There is also the new direction of resctrl dynamically enabling/disabling
hardware capabilities to consider. Here it could be reasonable, since this
would be triggered by user space, that a note of "doing this may change the
format" would be sufficient.
Something else to consider is the possibility of hardware using different scales
in different domains if the packages are not "uniform".
> I think it reasonable that resctrl be able to guarantee that the format
> described in the info file is valid for the life of the mount.
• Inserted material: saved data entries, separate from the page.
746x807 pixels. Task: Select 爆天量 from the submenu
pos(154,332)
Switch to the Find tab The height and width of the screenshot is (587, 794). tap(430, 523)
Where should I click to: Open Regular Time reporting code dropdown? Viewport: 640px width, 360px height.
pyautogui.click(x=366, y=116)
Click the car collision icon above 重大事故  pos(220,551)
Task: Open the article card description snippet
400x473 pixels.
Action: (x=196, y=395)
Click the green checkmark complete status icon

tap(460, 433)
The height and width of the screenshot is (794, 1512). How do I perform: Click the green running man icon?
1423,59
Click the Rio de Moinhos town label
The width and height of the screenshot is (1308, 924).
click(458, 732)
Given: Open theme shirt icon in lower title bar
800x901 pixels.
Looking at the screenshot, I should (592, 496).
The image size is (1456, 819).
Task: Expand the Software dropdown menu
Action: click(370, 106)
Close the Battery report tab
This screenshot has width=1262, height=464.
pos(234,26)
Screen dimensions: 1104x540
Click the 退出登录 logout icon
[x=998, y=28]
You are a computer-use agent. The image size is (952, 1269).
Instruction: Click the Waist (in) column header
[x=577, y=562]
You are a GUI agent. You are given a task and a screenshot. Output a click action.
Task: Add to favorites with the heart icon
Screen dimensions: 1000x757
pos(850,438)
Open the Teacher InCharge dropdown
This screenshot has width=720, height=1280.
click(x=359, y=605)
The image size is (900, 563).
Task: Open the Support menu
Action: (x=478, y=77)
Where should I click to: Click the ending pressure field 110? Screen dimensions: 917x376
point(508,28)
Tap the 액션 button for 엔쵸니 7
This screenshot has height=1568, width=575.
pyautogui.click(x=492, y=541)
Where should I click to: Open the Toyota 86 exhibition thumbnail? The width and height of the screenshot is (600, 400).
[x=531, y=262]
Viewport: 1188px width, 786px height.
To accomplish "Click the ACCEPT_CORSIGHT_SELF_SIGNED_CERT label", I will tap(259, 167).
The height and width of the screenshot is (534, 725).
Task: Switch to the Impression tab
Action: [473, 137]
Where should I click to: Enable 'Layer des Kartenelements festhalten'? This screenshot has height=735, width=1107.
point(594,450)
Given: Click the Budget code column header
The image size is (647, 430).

I'd really like to think that it is reasonable also.
>
>> I would also like to keep extensibility in mind. We now know that
>> unsigned decimal and fixed-point binary needs to be supported. I think any
>> new interface used to communicate formatting information to user space should be done
>> in a way that can be extended for a new format. That is, for example, why
>> I used the actual term "fixed-point" in the example. Something like this avoids
>> needing assumptions that a raw value always implies fixed-point format.
>
> This is fair. But could be covered in the "info" file with some more
> descriptive way to describe the format. Perhaps:
>
> $ cat /sys/fs/resctrl/info/PERF_PKG_MON/mon_features_raw_scale
> core_energy fixed-point scale=262144
> activity fixed-point scale=262144
>
> To allow for other types in the future.
Note that the filename still has "scale" in its name making it specific to
fixed-point.
It may be expected that every entry in mon_features has an entry in
mon_features_raw_scale (name TBD). This means the existing possible "mon_features"
need to be accommodated (except the _config ones). This may also be an
opportunity to introduce the unit of measurement. For example,
$ cat /sys/fs/resctrl/info/PERF_PKG_MON/mon_features_raw_scale
core_energy fixed-point scale=262144 unit=joules
activity fixed-point scale=262144 unit=farads
...
Reinette